Two plays later, Keith Jackson caught a 24-yard touchdown pass from Favre to give the Packers a 17-14 lead.
But the Cowboys came back with a 34-yard Chris Boniol field goal.
Smith then scored on a 1-yard run with 24 seconds left in the first half to climax a 99-yard drive in 11 plays.
The Packers seemed to have a chance for an upset when they scored 10 points in the third period on Chris Jacke's 37-yard field goal and Favre's 1-yard pass to Brooks that climaxed a 79-yard drive.
But after the Cowboys reeled off a 90-yard drive of their own to take the lead, Favre threw the interception to Brown that turned the game.
Favre said, "I saw Mark Ingram looking at me. He wasn't the primary receiver, but he was looking at me. I thought he was
going to stop. Larry had his back turned when I threw the ball. Then he turned around and made the play. Turnovers were costly."

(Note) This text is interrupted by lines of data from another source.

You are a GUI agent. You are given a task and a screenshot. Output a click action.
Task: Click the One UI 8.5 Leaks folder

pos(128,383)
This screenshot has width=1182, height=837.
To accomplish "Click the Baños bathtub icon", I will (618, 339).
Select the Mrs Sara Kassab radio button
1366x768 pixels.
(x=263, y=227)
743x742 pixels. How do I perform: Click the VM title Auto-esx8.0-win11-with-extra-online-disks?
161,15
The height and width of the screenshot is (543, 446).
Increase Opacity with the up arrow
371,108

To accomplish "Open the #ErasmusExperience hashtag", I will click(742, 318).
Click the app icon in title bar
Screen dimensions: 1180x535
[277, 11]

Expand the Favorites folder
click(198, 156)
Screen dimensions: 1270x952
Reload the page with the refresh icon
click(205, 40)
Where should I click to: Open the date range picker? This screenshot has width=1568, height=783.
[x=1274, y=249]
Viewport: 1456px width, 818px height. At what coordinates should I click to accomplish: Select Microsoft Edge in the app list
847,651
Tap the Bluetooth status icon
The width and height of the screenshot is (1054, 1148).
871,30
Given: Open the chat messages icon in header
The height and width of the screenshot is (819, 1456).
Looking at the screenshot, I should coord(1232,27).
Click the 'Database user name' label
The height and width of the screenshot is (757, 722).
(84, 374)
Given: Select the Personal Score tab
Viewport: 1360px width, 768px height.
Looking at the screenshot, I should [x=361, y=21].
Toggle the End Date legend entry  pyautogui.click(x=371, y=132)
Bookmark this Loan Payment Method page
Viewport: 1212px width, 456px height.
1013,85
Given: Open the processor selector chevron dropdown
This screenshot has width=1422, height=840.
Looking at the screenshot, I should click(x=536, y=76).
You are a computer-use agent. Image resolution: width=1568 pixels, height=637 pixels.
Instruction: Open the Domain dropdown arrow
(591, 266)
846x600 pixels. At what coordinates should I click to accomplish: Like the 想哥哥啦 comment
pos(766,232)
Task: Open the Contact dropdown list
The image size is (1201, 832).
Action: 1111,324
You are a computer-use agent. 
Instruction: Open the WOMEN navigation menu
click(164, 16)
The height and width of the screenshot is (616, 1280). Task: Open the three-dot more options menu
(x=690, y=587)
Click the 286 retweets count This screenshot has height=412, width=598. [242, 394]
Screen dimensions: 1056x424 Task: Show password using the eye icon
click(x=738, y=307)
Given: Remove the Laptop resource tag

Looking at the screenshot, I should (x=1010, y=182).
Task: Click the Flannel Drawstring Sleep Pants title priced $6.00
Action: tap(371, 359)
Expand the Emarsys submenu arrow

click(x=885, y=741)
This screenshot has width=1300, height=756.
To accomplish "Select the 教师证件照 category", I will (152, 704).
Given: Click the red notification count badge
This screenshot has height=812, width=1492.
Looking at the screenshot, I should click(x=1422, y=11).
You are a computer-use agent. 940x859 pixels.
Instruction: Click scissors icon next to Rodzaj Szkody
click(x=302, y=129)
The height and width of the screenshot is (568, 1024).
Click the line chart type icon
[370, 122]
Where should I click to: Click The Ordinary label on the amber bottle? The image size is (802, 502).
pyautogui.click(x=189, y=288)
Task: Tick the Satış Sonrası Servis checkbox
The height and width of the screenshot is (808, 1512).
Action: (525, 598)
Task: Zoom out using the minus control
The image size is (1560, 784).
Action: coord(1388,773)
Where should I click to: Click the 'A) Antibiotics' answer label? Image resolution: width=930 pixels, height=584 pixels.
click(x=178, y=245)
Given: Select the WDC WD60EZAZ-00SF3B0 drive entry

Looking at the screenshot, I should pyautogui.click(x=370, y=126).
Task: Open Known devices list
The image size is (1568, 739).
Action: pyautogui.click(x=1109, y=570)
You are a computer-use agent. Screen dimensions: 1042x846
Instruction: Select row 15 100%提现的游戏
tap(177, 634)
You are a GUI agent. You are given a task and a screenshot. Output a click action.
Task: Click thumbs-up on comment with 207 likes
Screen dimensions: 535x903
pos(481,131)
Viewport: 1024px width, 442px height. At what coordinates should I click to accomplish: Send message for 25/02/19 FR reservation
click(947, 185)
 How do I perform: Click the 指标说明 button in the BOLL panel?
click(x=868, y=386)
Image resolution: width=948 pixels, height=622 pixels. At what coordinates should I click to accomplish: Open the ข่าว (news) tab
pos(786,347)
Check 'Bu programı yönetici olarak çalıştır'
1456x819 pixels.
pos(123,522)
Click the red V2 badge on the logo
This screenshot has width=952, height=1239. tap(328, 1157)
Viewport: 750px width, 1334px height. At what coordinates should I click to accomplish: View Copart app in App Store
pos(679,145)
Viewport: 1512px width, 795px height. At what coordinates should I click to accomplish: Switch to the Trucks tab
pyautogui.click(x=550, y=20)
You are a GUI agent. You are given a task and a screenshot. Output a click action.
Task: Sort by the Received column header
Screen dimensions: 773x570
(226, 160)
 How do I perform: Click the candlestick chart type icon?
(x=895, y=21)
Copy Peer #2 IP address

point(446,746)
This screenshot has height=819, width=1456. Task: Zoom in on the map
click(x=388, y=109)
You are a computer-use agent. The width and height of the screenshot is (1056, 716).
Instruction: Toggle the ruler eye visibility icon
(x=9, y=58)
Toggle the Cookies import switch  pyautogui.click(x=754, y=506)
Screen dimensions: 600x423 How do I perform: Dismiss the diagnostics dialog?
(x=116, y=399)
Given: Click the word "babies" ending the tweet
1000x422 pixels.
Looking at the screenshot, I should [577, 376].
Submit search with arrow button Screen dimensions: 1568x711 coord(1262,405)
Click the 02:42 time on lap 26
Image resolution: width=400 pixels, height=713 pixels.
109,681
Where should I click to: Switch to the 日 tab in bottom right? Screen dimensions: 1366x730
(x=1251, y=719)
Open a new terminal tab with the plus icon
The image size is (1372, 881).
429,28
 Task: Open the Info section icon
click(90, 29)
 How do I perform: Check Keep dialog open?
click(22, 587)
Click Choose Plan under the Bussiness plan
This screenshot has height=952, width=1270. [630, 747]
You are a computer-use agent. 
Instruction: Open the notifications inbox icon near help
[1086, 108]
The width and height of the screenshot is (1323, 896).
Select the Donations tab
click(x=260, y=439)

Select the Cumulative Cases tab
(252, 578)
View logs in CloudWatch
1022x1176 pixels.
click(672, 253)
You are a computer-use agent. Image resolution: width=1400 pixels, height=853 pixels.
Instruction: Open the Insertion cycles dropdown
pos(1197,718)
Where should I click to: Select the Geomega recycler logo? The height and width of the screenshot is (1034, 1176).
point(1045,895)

The Cowboys and Steelers will now be trying to tie the record San Francisco set last year when it became the first team to win five Super Bowls. The matchup will be the first time the same two teams have met three times in the Super Bowl.
Dallas will be attempting to become the first team to win three Super Bowls in a four-year span. Pittsburgh won four times in a six-year span in the 1970s.
Defensive lineman Chad Hennings said, "There's no comparison between this win and our previous NFC championships. This one is so much sweeter because of all the adversity we faced this year."